**RECORDS PROVIDED**
# # #
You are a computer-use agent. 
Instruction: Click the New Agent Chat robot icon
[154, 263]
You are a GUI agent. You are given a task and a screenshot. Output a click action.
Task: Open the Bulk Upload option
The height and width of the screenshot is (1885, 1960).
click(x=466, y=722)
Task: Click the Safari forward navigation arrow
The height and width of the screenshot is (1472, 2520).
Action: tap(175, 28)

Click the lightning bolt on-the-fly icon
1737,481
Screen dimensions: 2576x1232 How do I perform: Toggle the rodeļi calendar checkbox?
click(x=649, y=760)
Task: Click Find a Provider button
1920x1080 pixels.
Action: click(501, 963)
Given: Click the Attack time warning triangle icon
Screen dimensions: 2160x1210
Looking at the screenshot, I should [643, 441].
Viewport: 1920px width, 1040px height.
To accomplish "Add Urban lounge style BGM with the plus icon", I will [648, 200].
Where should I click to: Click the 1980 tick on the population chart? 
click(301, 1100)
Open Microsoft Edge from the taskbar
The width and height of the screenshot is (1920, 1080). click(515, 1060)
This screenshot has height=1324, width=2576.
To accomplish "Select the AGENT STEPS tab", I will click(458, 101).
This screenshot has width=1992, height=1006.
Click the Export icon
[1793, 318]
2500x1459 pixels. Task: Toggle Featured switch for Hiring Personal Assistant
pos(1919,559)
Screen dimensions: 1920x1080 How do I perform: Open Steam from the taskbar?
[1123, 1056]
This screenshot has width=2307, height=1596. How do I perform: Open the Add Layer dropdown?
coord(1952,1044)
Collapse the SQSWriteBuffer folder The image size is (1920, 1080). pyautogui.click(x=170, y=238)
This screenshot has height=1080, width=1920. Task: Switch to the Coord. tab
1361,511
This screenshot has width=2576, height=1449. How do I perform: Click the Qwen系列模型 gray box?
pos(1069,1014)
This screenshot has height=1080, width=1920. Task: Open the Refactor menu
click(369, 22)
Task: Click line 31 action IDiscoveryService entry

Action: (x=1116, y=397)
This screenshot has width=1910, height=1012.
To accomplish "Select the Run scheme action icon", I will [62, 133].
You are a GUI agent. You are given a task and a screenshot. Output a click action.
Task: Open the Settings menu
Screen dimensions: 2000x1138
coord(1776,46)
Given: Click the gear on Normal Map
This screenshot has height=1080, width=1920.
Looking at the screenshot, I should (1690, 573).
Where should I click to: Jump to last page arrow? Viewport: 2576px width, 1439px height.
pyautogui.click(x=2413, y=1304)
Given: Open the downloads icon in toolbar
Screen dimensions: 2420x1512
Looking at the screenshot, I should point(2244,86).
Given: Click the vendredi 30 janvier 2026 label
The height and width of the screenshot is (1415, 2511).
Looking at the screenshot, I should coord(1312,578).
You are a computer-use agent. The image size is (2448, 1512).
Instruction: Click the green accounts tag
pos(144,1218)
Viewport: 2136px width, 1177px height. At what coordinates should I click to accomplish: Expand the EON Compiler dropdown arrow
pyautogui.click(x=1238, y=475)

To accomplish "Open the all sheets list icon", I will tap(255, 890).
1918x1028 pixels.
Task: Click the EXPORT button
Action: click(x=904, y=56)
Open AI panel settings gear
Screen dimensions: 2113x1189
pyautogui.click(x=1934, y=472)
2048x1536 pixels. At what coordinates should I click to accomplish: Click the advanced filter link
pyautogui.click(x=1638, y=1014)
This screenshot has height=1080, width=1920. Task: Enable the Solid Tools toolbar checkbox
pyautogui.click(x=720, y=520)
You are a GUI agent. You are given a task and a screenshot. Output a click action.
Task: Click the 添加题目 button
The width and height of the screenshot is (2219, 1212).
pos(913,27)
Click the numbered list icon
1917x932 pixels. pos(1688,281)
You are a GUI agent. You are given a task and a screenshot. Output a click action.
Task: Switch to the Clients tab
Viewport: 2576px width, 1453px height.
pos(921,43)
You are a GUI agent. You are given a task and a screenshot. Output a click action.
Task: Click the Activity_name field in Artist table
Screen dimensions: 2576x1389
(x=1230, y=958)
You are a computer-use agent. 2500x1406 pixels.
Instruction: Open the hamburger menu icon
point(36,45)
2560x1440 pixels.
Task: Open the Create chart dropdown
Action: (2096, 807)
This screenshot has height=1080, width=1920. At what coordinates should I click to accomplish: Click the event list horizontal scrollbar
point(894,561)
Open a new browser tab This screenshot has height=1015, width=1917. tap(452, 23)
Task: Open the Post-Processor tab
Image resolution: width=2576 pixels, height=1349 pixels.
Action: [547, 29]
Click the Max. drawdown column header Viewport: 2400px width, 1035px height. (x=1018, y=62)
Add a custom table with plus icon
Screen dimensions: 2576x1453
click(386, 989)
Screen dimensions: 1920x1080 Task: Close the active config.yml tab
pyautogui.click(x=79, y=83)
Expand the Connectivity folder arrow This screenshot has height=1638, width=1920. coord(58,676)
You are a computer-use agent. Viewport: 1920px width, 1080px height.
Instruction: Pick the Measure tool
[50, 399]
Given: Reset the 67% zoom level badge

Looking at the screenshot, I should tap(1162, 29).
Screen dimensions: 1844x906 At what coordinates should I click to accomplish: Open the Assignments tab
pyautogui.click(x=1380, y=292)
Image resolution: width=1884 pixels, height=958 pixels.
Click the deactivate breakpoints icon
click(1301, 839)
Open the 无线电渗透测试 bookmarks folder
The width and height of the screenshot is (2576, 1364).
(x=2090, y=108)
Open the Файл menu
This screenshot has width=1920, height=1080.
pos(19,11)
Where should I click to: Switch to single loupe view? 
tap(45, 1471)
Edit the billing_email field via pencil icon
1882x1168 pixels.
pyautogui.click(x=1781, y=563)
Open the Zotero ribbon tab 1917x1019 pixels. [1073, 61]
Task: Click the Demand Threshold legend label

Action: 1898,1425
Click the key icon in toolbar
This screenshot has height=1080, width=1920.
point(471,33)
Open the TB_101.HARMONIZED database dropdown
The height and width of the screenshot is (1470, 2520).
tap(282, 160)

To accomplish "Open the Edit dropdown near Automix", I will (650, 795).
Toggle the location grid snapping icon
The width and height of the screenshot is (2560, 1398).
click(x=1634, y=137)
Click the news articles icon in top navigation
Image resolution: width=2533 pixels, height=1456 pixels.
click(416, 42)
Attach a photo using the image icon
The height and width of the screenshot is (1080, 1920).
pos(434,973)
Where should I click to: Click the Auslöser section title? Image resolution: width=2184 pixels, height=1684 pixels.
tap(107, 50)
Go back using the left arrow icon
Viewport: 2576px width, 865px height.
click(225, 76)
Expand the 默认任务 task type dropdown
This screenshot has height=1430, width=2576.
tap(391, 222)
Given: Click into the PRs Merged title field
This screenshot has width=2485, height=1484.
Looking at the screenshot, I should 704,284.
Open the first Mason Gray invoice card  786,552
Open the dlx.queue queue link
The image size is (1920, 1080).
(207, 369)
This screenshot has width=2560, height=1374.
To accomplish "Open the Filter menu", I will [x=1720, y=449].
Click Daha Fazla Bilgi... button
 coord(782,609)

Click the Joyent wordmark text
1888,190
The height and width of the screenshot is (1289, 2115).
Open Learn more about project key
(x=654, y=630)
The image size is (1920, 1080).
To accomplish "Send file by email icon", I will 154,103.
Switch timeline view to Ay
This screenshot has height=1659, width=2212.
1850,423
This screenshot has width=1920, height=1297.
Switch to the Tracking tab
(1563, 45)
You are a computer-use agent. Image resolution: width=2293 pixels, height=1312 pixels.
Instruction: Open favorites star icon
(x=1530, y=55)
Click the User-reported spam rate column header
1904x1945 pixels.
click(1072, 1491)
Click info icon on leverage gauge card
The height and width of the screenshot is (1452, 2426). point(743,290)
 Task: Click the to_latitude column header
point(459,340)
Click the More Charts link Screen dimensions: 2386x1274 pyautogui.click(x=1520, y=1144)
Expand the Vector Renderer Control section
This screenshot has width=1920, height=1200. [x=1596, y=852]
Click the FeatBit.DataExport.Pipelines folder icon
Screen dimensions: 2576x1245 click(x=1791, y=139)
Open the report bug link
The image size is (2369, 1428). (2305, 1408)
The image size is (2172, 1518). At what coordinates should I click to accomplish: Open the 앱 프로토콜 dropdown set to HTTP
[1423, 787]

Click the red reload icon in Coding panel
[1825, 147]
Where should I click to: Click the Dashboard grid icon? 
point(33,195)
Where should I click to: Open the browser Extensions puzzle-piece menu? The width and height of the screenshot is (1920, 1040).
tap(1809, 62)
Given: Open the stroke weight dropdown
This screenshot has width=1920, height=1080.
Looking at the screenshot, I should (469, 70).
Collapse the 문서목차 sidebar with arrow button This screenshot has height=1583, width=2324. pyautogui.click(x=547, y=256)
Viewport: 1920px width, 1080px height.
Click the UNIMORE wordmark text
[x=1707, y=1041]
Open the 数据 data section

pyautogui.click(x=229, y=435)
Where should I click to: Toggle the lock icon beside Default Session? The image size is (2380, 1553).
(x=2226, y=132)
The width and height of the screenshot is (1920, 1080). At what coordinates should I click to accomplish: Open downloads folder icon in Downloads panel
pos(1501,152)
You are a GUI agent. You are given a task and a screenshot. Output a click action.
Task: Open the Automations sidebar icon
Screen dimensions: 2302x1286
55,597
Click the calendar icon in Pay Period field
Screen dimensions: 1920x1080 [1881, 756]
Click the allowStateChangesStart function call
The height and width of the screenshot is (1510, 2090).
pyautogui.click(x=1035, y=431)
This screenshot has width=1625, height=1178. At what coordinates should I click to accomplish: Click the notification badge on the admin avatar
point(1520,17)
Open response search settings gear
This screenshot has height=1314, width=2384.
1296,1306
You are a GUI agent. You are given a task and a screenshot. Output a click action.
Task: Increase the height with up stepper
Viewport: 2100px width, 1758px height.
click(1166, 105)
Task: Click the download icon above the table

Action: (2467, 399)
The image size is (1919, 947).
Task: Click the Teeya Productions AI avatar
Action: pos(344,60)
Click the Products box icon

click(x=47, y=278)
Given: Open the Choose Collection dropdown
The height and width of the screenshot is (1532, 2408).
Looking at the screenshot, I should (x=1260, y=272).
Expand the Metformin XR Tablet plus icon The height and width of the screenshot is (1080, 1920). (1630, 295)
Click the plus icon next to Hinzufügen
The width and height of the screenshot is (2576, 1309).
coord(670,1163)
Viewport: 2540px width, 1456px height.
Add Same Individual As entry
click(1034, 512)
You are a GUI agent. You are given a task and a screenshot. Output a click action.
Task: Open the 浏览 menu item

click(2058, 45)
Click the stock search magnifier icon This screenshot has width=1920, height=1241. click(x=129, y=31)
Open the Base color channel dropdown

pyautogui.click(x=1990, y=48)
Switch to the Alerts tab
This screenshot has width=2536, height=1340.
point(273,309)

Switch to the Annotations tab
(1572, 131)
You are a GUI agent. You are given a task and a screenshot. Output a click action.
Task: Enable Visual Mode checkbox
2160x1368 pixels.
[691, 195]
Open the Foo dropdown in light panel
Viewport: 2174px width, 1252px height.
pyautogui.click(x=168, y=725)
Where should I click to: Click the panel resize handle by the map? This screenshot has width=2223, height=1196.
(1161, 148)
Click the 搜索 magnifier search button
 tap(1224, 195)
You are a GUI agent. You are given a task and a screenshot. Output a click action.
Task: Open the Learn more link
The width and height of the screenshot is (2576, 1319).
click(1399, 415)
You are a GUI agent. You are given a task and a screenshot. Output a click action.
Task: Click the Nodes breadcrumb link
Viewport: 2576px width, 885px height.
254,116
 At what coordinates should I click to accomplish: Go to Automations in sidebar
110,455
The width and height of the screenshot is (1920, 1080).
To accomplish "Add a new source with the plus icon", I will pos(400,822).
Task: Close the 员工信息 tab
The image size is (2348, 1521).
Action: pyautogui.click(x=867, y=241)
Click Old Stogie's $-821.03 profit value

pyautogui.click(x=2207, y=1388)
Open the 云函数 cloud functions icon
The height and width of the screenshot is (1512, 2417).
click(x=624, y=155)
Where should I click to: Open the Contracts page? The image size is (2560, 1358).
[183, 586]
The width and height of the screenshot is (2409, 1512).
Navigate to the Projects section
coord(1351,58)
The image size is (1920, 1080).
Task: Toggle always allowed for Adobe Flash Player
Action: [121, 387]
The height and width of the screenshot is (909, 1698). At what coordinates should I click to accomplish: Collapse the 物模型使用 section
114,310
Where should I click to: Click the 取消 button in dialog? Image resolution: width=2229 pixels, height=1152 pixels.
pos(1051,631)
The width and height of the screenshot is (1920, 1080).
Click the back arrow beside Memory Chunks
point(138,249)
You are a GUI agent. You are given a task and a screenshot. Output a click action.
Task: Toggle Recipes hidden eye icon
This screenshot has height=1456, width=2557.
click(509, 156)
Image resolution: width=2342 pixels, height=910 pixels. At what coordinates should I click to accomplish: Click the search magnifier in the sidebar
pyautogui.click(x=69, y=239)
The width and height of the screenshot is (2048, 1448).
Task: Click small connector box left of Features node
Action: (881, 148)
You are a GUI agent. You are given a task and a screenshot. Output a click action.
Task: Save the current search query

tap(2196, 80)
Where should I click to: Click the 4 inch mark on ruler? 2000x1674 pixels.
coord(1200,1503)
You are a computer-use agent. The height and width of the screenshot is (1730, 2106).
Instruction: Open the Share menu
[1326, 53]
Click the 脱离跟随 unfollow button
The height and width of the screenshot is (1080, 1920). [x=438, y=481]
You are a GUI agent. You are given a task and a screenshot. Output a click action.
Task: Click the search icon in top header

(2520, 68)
# # #
Using the material above, gather every line that includes "Edit".

**ANSWER SPACE**
Edit the billing_email field via pencil icon
To accomplish "Open the Edit dropdown near Automix", I will (650, 795).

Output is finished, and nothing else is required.